▸ **Work task**
Quote the records word for word, starting with the line that contains "Describe the element" and going on through the end of the records, and leave the pictures out of your answer.

▸ **Dataset extract**
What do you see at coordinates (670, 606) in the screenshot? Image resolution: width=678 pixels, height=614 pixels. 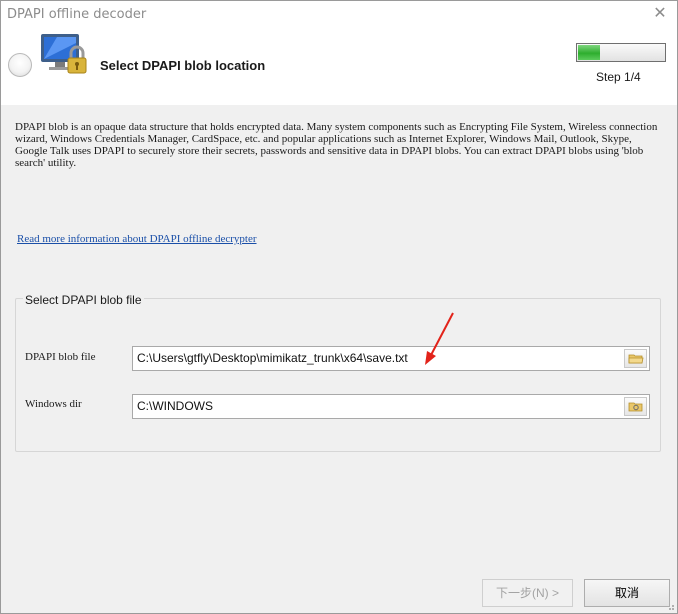 I see `resize-grip-icon` at bounding box center [670, 606].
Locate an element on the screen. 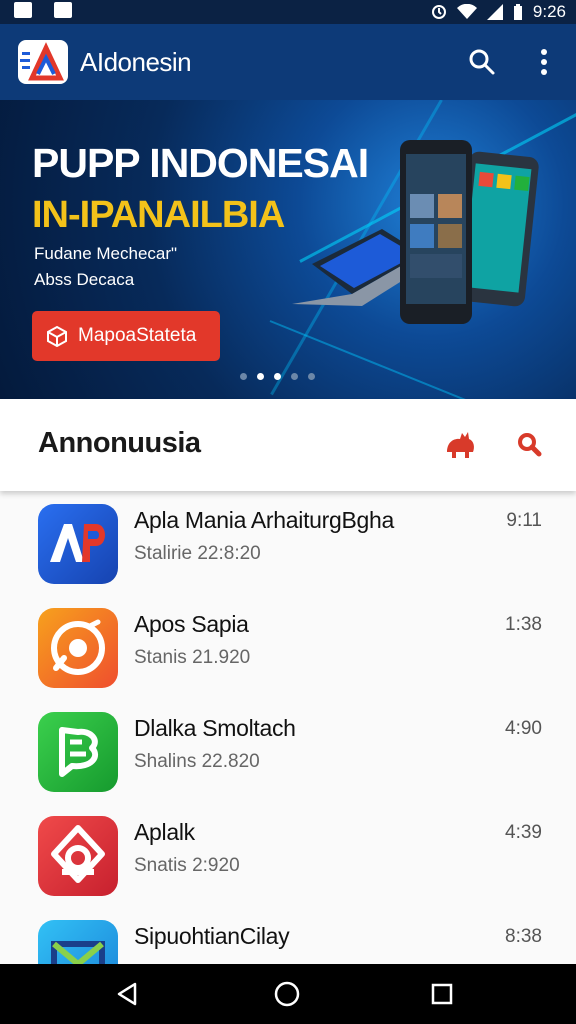 This screenshot has height=1024, width=576. carousel-indicator is located at coordinates (278, 376).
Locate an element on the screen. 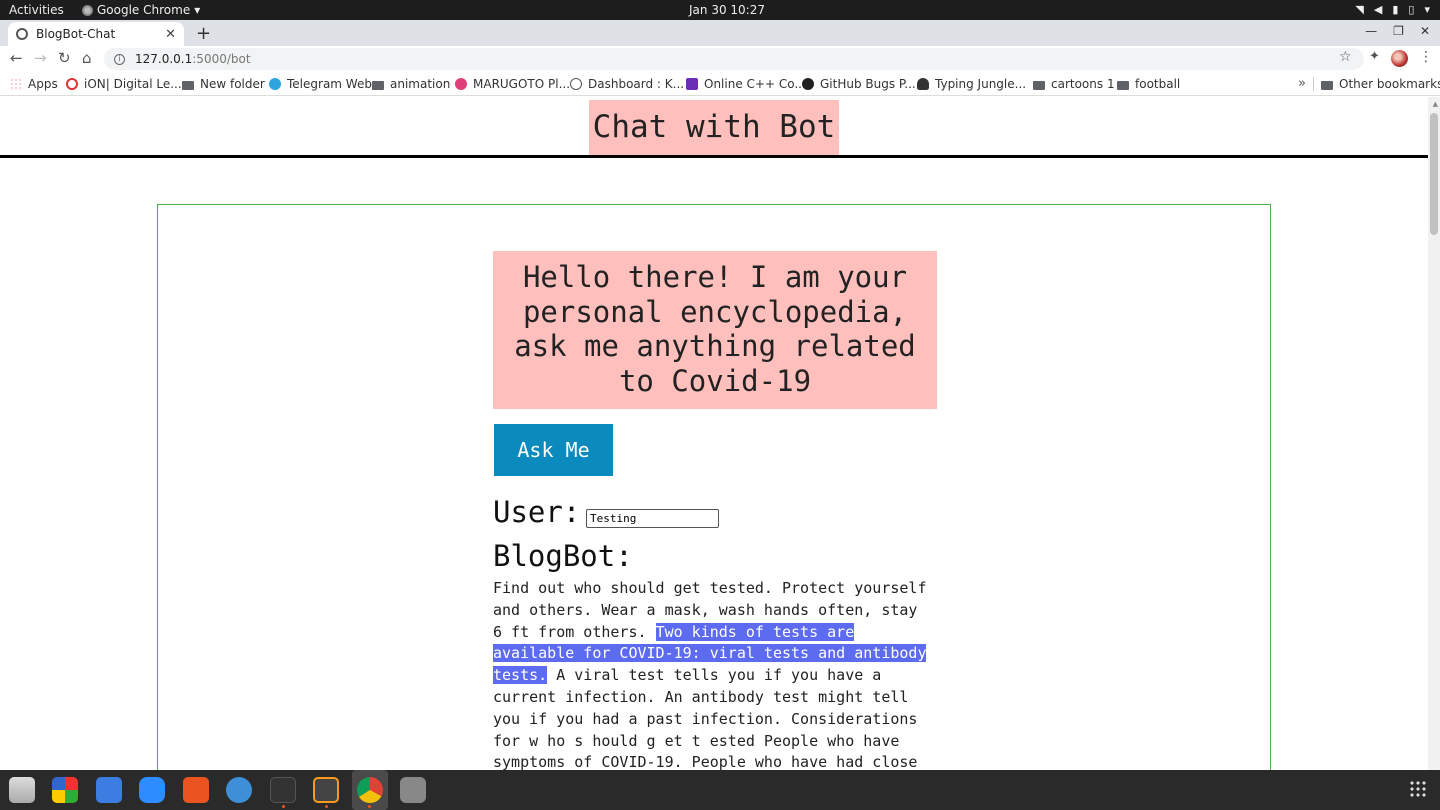 The height and width of the screenshot is (810, 1440). help-icon is located at coordinates (239, 790).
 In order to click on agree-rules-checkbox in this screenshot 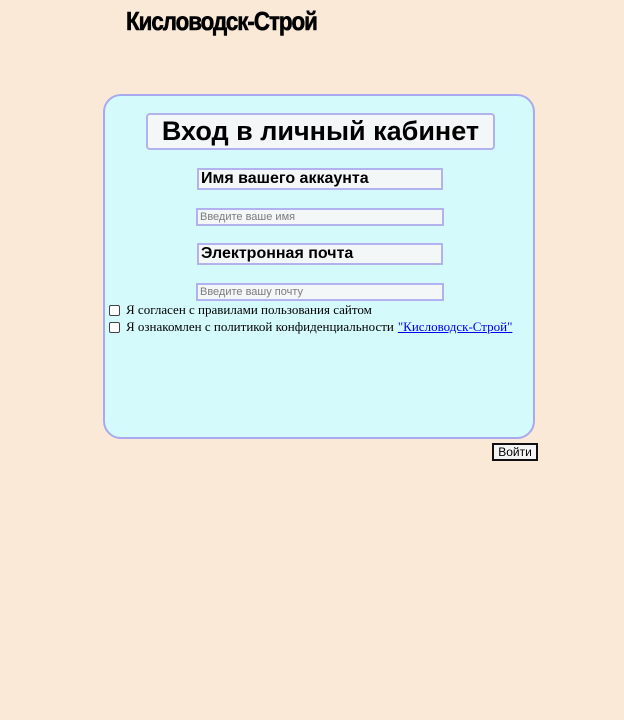, I will do `click(114, 310)`.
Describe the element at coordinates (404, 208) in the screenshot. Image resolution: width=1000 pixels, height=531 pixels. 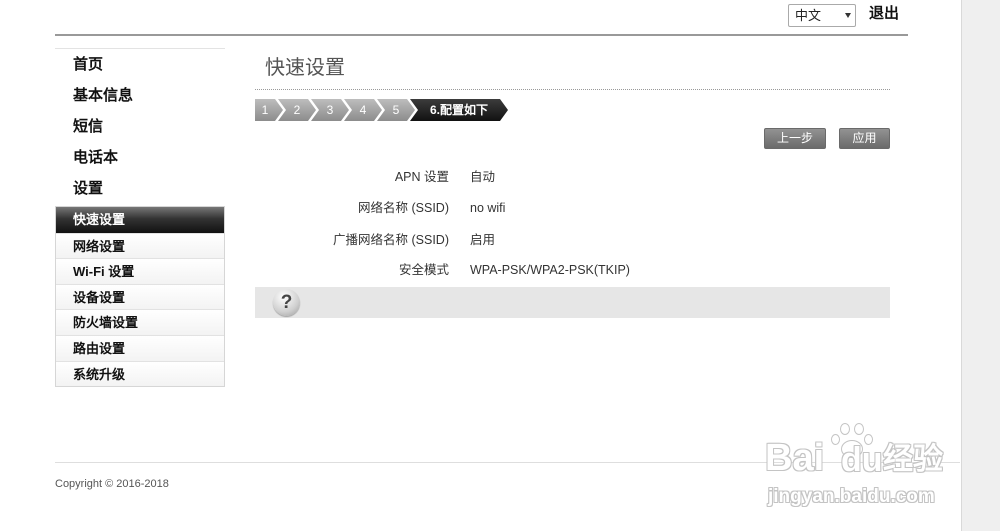
I see `summary-label-ssid: 网络名称 (SSID)` at that location.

▸ **Result below**
Describe the element at coordinates (404, 208) in the screenshot. Image resolution: width=1000 pixels, height=531 pixels. 
I see `summary-label-ssid: 网络名称 (SSID)` at that location.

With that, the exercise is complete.